Мы не должны были так жить! - страница 16

Шрифт
Интервал


Странно мне теперь подумать, что эти два человека – отец и мать – люди, как будто мало подходившие друг другу, жили столько лет – 24 года – вместе. В самом деле, какие разные характеры, разный склад ума, разный кругозор, разные интересы! Отец – горяч, фанатичен, вспыльчив, мать – холодная, флегматичная, бесстрастная. Она – успокаивающаяся на каком-то месте, он – постоянно мыслящий, ищущий, беспокойный, непоседливый. Интересующийся всем – наукой, политикой, искусством. Она – вращающаяся в привычном кругу интересов о доме, семье, родне, театре, «обществе». Разве они могли быть, разве они были счастливы? Почему-то мать утеряла свою веселость, свою былую удаль, бойкость, которыми, как она сама рассказывала, она отличалась в молодости. Разве не потому, что чувствовала, что она не чета отцу, что ей не взлететь на те высоты, куда взлетал он, что стала слишком грузна не только плотью, но и духом? А отец? Почему это он бывает вечером, в «черный часочек» (в сумерках), когда, хотя уже стемнело, нарочно не зажигают свет, так печален, поет всегда грустные песни и играет еще более грустные мелодии? Почему он несравненно больше внимания уделяет мне, чем маме? Разве не потому, что ему тяжело живется, что он одинок, непонят? Все его попытки найти в маме отклик, по-видимому, комкаются, упираются в стену. И хотя он и старается скрывать все это, но мама знает, чувствует, – она ведь вовсе не глупа, а, наоборот, очень чутка. Тогда она становится печальной, растерянной, и улыбается беспомощной, какой-то глуповатой улыбкой. У нее эта улыбка – признак величайшего волнения, смущения, а иногда и душевной боли. И эта ее улыбка еще больше раздражает отца. Эту улыбку матери я унаследовал. И она приносила мне немало горя. Бывало, в школе напроказничаешь, учитель сделает замечание, а я – улыбаюсь этой дурацкой улыбкой, на деле сопровождающей раскаяние, чем усиливаю его гнев. Ведь он-то не знает, что мне плакать хочется, а думает, что я смеюсь над ним!
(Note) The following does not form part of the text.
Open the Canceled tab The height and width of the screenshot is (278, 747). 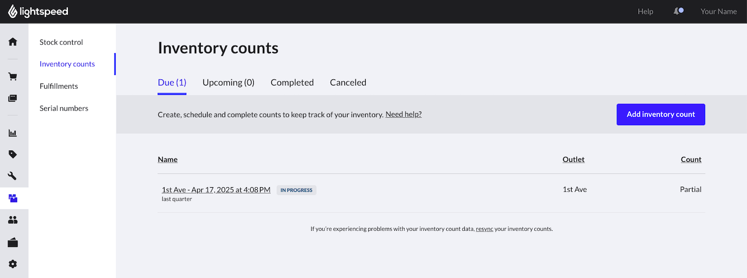pos(348,82)
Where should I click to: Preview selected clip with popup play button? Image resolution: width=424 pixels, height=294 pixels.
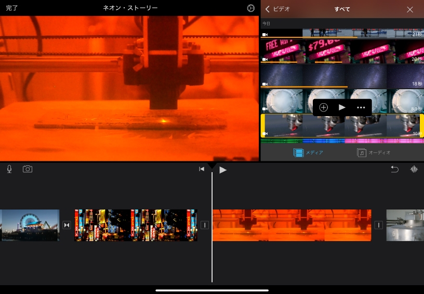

Мама лишь постепенно овладела правильным чешским языком, тем чистым, строгим, красивым, пожалуй, даже немного педантичным, на котором говорил отец, и на котором говорили в кругах, где он – вне службы – вращался. Отец поэтому не вводил ее в свою среду, хотя, возможно, у него даже не было долгое время своего «общества» в столице – и всем этим вновь закреплялось это отчуждающее родителей положение. Было бы, конечно, преувеличением назвать его разладом, но как бы там ни было, мое сочувствие было на стороне матери, которую я жалел. Вероятно, это смутное чувство содействовало тому, что я – как я расскажу в дальнейшем – «переметнулся» от отцовского чешского национализма к еврейскому, так сказать, на сторону матери.